Some Asian economies that are not IFIAR members are also taking steps to improve the independence of their audit oversight bodies, although with some opposition from the existing professional accounting bodies. Hong Kong is proposing to authorize the Financial Reporting Council as the independent audit oversight agency, which will be tabled in the 2016-2017 legislative session, in contrast to the industry-run Hong Kong Institute of Certified Public Accountants. India may eventually have an independent audit regulator with the long-awaited National Financial Reporting Authority (NFRA), as promulgated under the Companies Act, 2013. The NFRA will supersede the licensing-cum-regulating Institute of Chartered Accountants of India (ICAI) as the audit regulator and have broader judicial authority.
Despite progress, accounting scandals continue to occur in Asia, particularly during times of economic weakness, highlighting the need for accounting and audit standards to continually evolve and be persistently enforced. More recent accounting scandals related to Asia are summarized in the below table.
Country | Incidents |
---|---|
China | U.S. traded Chinese companies: In 2011-2012, the SEC reportedly delisted or suspended the trading of over 100 Chinese companies from the New York Stock Exchange (NYSE) over embezzlement and accounting scandals, including inflated revenue and inadequate disclosures. Many of these firms had listed via reverse mergers, bypassing SEC filing requirements for initial public offerings. |
India | Satyam Computer Services: In 2009, the chairman confessed to falsifying accounts through fictitious sales overstating profits by INR 70 billion (USD 1 billion). |
Japan |
Olympus Corp: In 2011, an executive whistleblower at Olympus revealed that the company hid USD 1.7 billion in losses for 13 years by transferring them to offshore entities.

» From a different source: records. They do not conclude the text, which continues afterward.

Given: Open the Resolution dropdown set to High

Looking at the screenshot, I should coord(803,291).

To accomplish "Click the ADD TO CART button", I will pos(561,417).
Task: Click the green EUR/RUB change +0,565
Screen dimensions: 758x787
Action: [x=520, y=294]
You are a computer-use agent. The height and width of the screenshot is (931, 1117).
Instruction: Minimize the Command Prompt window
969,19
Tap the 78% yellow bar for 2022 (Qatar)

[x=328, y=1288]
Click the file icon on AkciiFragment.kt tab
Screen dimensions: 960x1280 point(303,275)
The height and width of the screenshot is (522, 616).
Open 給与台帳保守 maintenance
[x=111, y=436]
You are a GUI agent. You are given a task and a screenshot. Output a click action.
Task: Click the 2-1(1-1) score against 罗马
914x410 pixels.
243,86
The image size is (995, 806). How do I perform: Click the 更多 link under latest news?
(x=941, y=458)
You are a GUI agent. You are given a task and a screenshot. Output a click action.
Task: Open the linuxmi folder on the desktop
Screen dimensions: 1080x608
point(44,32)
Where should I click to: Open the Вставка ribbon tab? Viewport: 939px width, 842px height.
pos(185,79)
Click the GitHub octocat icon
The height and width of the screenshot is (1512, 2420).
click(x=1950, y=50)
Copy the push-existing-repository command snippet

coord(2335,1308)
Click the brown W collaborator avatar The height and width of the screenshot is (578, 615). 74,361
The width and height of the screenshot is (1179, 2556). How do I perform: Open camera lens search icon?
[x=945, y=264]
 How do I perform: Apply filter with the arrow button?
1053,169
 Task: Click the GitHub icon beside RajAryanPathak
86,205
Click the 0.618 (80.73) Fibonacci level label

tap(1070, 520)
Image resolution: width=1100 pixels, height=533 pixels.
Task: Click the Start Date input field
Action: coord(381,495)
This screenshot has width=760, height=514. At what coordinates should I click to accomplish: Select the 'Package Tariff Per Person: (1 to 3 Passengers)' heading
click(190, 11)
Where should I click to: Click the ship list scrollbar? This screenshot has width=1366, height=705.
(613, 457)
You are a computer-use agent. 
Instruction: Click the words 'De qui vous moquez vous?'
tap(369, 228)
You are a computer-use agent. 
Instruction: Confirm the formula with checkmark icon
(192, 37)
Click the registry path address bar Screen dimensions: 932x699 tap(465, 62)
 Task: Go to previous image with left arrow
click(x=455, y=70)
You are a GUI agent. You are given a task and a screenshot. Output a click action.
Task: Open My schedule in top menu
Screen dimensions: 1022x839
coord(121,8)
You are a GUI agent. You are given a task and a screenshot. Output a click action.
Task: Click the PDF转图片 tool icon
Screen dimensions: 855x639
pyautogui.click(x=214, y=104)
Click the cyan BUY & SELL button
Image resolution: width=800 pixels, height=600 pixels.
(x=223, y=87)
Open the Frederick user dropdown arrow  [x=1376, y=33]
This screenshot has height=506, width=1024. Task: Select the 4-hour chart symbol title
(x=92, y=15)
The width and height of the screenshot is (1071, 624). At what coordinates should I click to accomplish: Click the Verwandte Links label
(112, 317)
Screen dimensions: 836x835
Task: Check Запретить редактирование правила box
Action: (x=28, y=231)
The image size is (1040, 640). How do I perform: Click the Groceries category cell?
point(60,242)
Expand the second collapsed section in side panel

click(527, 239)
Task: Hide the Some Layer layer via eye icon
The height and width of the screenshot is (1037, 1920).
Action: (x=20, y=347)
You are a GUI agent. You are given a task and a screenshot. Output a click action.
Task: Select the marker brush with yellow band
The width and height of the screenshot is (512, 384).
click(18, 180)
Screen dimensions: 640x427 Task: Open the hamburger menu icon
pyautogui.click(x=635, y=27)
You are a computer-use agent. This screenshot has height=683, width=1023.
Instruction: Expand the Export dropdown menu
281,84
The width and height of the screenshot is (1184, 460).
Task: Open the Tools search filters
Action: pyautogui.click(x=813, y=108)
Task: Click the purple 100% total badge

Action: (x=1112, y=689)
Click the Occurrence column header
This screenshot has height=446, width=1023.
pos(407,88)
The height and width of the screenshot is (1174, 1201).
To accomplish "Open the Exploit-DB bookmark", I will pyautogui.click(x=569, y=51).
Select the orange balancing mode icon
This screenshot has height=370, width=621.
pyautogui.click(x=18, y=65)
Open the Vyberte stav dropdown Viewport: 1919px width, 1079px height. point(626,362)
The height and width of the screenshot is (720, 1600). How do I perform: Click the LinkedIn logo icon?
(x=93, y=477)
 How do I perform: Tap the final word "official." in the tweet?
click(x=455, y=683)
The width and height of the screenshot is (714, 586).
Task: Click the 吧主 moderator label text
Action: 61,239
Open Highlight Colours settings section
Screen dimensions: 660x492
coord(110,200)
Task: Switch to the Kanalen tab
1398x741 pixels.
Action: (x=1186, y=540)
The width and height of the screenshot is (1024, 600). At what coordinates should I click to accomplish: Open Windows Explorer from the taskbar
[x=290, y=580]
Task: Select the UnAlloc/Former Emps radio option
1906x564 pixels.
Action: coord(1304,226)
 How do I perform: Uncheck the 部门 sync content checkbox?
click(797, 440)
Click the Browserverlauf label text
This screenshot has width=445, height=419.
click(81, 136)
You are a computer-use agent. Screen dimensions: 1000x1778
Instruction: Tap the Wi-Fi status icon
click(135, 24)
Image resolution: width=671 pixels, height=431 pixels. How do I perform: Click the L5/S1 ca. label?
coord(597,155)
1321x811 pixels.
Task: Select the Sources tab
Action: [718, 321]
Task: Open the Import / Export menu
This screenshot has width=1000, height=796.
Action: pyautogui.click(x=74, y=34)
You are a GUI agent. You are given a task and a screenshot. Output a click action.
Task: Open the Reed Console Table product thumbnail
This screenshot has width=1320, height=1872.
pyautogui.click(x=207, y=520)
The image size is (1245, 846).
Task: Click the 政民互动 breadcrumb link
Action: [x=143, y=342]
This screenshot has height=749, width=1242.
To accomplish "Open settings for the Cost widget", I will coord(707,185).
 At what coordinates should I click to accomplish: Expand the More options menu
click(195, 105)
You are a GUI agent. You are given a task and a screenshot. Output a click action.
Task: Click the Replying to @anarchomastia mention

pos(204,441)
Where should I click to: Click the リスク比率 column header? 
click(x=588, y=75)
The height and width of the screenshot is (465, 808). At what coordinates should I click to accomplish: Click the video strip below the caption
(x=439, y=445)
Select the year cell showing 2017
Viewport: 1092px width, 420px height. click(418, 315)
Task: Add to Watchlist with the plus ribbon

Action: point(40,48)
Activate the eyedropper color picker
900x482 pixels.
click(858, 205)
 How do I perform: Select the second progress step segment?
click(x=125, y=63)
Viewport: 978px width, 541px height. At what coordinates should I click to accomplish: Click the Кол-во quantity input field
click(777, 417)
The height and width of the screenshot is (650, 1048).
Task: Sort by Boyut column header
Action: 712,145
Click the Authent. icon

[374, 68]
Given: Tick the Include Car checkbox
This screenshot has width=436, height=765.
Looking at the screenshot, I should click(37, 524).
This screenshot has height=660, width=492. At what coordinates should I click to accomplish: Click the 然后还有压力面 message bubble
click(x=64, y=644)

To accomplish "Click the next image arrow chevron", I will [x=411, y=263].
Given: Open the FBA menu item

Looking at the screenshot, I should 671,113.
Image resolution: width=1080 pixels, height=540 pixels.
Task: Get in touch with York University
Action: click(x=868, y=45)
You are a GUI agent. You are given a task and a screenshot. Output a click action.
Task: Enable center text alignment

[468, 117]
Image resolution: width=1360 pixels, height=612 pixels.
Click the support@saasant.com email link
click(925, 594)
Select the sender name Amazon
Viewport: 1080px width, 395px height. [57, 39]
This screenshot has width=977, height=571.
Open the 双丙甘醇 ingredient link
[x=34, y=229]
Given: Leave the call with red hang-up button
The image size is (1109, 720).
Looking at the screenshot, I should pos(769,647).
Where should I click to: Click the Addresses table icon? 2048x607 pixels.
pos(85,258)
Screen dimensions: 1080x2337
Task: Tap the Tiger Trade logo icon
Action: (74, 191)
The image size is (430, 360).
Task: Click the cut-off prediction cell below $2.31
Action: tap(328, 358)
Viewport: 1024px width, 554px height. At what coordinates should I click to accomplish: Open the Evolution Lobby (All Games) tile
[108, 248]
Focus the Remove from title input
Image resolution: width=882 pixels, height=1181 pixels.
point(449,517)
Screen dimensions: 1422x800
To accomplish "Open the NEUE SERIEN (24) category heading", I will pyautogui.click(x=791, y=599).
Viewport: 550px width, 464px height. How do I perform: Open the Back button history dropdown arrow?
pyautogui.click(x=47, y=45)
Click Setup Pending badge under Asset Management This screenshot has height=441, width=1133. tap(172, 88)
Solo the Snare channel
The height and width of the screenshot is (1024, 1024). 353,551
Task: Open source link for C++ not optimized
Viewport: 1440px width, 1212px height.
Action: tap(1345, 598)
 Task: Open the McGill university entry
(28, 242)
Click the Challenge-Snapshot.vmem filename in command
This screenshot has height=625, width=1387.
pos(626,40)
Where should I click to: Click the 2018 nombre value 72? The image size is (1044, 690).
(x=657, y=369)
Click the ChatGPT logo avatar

Toshiba Corp: In 2015, authorities found that Toshiba had hidden USD 1.3 billion of losses from its nuclear power operations for over 7 years. |
Korea | Daewoo Shipbuilding & Marine Engineering: In late 2015, authorities discovered that Daewoo Shipbuilding overstated its profits from 2012-2014 to hide losses of KRW 1.5 trillion (USD 1.3 billion). |
Some of these scandals not only resulted in multi-million dollar fines on external auditors, usually one of the Big Four firms, but also prompted additional audit oversight reform. For example, the Satyam scandal, frequently called the equivalent of India’s Enron, helped lead to the Companies Act 2013, which addressed many of the weaknesses in India’s accounting and audit oversight laws. As a result of the Toshiba scandal, the Japanese Financial Services Agency plans to tighten audit oversight through third-party opinions. As an example of more proactive audit oversight reform, Singapore’s Banking (Amendment) Bill 2016 allows the Monetary Authority of Singapore (MAS) to remove a bank’s external auditor while also providing protection to the auditor for disclosing information in good faith to the MAS.
Recent scandals and frauds reflect that despite accounting improvements and reforms, unscrupulous corporate officers will still find ways to take creative liberties with their accounting to hide losses or divert funds for personal uses. Audit oversight reforms are also not sufficient unless properly implemented. As such, constant vigilance and oversight is needed throughout the accounting chain from the accountants to the auditors and ultimately to the regulators. Essentially, accurate and transparent financial data as well as sound audit oversight are critical to preserving the soundness of the financial system.
The views expressed here do not necessarily reflect the views of the management of the Federal Reserve Bank of San Francisco or of the Board of Governors of the Federal Reserve System.